Home Cooking is a monthly series where we share creative and tasty recipes for you to try at home!
Mild in flavor but rich in protein, cod is a versatile fish that can easily be adapted to all methods of cooking – in other words, you probably won’t mess it up. Raised in the deep, frigid waters of the North Atlantic and northern Pacific, this white-fleshed fish is best accented with warm, zesty aromas and colors. Still feeling hesitant? Find inspiration from an expert chef and follow the recipe below, which tops a pan-seared fillet with flowery fennel, spiced red pepper and a trace of lemon zest.
Ingredients:
4 pieces cod fish
1 lemon
400g purple (or regular) potato
180g fennel
20g olives
3 red peppers
1/4 chili pepper
250ml chicken stock
1 clove garlic
2-3 cherry tomatoes
Sea salt
Olive oil
Preparation:
Cod Fish
1. Cut the cod fish into 180-gram pieces and marinate with lemon zest, sea salt and olive oil.

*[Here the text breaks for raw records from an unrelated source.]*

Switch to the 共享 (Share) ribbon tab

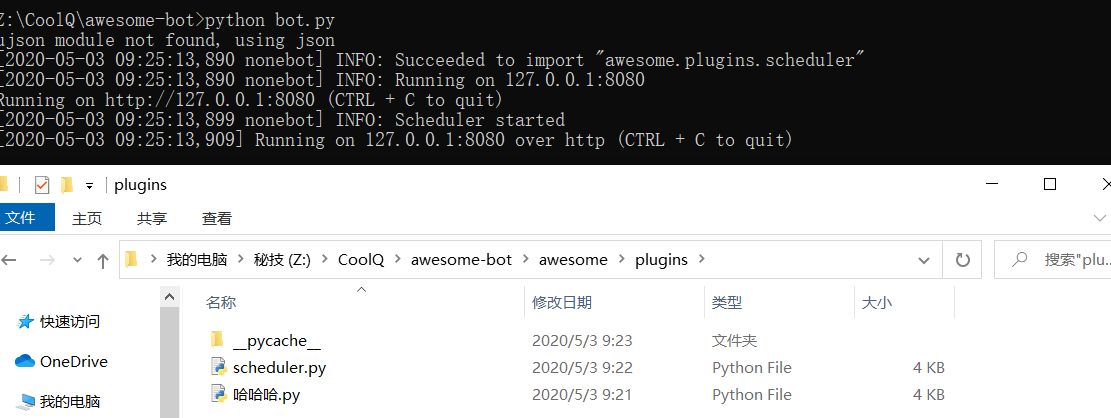pyautogui.click(x=152, y=218)
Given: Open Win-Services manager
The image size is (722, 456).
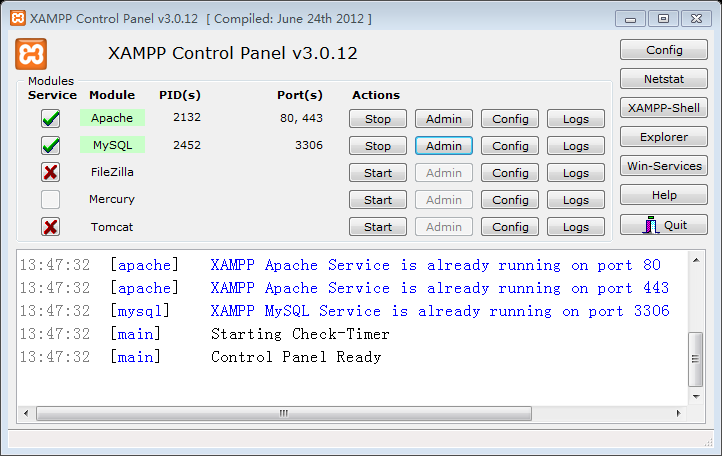Looking at the screenshot, I should tap(664, 166).
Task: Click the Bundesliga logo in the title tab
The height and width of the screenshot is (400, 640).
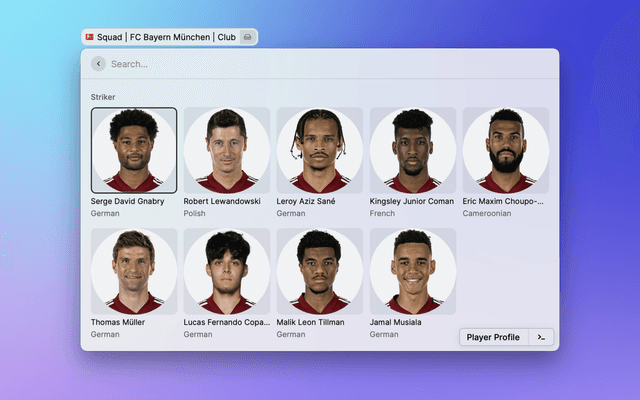Action: click(89, 37)
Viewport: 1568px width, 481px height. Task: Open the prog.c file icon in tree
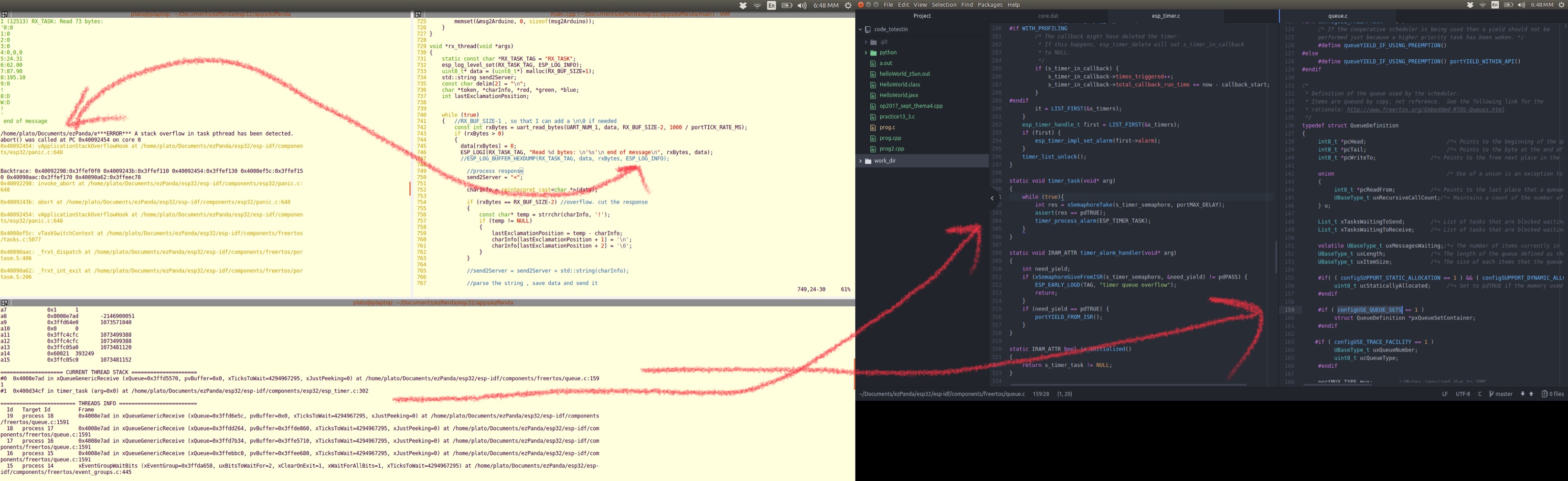coord(873,127)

2. Grill the cod on a hot frying pan.
3. Place the fish in the oven at 180 degrees for about eight to 10 minutes.
Crushed Potatoes
1. Wash the potatoes and boil in salted water until soft.
2. Cut the fennel in quarters and place in a vacuum bag. Add olive oil and a pinch of sea salt.
3. Steam potatoes until soft (about 40 minutes).
4. Peel the cooked potatoes and crush them with a fork.
5. Chop the fennel and add together with the potatoes.
6. Season with sea salt, pepper and add the chopped olives.
Red Pepper Sauce
1. Wash and cut the red peppers into small pieces.
2. Heat a pan with olive oil and saute the red peppers with garlic and chili.
3. Roast for about five minutes before adding the chicken stock.
4. Cover peppers with aluminum foil and put in the oven at 180 degrees for about 30 minutes.
5. After peppers are removed from aluminum, blend in a food processor until smooth.
Presentation
Using a spoon, drizzle the warm red pepper sauce in the center of a plate. Place the crushed potatoes on top. Pan-fry halved cherry tomatoes in olive oil and sea salt and place around the center. Set the grilled cod fish on top and garnish with mixed herbs.
This recipe is courtesy of Executive Chef Marco Ullrich of the Park Hyatt Guangzhou.